▶ [WHAT TO DO]:
Quote all of the data below word for word, keeping every line and its order unchanged.

▶ [MATERIAL PROVIDED]:

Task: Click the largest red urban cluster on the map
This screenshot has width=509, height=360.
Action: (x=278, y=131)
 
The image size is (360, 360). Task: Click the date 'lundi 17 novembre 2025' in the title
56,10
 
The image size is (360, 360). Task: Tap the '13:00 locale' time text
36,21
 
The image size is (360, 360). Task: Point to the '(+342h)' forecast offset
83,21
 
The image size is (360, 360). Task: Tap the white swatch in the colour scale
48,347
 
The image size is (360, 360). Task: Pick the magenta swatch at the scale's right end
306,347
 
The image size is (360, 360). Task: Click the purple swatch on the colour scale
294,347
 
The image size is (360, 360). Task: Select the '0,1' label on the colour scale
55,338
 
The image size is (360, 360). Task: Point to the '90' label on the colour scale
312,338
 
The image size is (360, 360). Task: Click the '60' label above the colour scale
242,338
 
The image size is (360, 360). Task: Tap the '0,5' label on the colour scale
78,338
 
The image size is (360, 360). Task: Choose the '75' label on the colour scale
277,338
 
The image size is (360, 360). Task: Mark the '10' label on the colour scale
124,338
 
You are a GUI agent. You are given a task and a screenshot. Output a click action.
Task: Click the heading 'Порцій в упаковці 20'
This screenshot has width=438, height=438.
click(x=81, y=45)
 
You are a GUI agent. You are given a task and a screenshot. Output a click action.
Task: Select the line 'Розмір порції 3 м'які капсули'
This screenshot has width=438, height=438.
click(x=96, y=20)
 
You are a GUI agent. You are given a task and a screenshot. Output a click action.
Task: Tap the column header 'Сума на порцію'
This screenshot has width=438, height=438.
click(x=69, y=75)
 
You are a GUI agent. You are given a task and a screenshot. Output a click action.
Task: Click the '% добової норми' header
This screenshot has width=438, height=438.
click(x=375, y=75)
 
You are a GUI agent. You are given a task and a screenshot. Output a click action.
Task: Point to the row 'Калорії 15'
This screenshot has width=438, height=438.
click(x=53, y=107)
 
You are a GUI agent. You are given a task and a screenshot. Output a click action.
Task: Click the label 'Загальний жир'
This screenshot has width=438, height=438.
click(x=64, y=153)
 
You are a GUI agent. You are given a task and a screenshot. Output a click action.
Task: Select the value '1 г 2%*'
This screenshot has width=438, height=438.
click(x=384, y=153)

▶ [RESULT]:
Task: Click the largest red urban cluster on the map
This screenshot has width=509, height=360.
Action: (x=278, y=131)
 
The image size is (360, 360). Task: Click the date 'lundi 17 novembre 2025' in the title
56,10
 
The image size is (360, 360). Task: Tap the '13:00 locale' time text
36,21
 
The image size is (360, 360). Task: Point to the '(+342h)' forecast offset
83,21
 
The image size is (360, 360). Task: Tap the white swatch in the colour scale
48,347
 
The image size is (360, 360). Task: Pick the magenta swatch at the scale's right end
306,347
 
The image size is (360, 360). Task: Click the purple swatch on the colour scale
294,347
 
The image size is (360, 360). Task: Select the '0,1' label on the colour scale
55,338
 
The image size is (360, 360). Task: Point to the '90' label on the colour scale
312,338
 
The image size is (360, 360). Task: Click the '60' label above the colour scale
242,338
 
The image size is (360, 360). Task: Tap the '0,5' label on the colour scale
78,338
 
The image size is (360, 360). Task: Choose the '75' label on the colour scale
277,338
 
The image size is (360, 360). Task: Mark the '10' label on the colour scale
124,338
 
You are a GUI agent. You are given a task and a screenshot. Output a click action.
Task: Click the heading 'Порцій в упаковці 20'
This screenshot has width=438, height=438.
click(x=81, y=45)
 
You are a GUI agent. You are given a task and a screenshot. Output a click action.
Task: Select the line 'Розмір порції 3 м'які капсули'
This screenshot has width=438, height=438.
click(x=96, y=20)
 
You are a GUI agent. You are given a task and a screenshot. Output a click action.
Task: Tap the column header 'Сума на порцію'
This screenshot has width=438, height=438.
click(x=69, y=75)
 
You are a GUI agent. You are given a task and a screenshot. Output a click action.
Task: Click the '% добової норми' header
This screenshot has width=438, height=438.
click(x=375, y=75)
 
You are a GUI agent. You are given a task and a screenshot. Output a click action.
Task: Point to the row 'Калорії 15'
This screenshot has width=438, height=438.
click(x=53, y=107)
 
You are a GUI agent. You are given a task and a screenshot. Output a click action.
Task: Click the label 'Загальний жир'
This screenshot has width=438, height=438.
click(x=64, y=153)
 
You are a GUI agent. You are given a task and a screenshot. Output a click action.
Task: Select the value '1 г 2%*'
This screenshot has width=438, height=438.
click(x=384, y=153)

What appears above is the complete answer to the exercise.